Sherry Nisewaner Rogers

Profile Updated: February 16, 2010
I Reside: Novato, CA USA
Yes! Attending Reunion
An Opening Statement (Part 2):

I am Capt Nisewaner's daugher and have been invited to see what y'all might remember of the old man as one of your teachers. He had many sides to him that I did not know (sound familiar?), one of those being his life as a teacher after he retired from the Navy. Bring it on!

Things I can share about my dad -- "TA" to you:

--He was enthusiastic about almost everything--people, food, places, golf, vacations, friends, museums, sports, you name it.

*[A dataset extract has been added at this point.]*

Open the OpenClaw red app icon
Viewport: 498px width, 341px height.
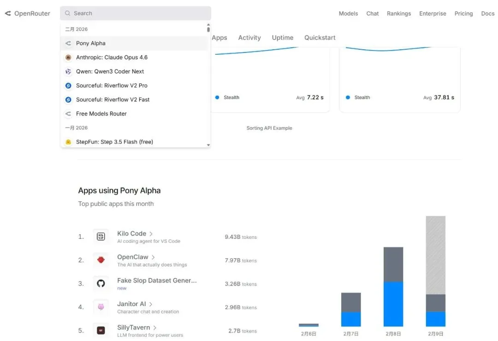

--He had an amazing breadth of knowledge about so many things. If I mentioned a country I'd never heard of before, he'd know all about it. Also geography, birds, wildlife, sports, Naval history...

--He rarely, rarely got angry. Or if he got angry, he never showed it. I can only remember him getting truly pissed off at me once, and I was being a totally self-absorbed teenager at the time and deserved it.

--He didn't have a discernable ego. He didn't need to be the center of attention, he didn't need his children to go to certain schools or achieve professional milestones, he faded back at home and let my mom be in charge. It was just never about him.

--He didn't talk about work. Not when he was in the Navy and not when he was a teacher, except to occasionally bitch about the administration. Never heard him say a bad word about a student.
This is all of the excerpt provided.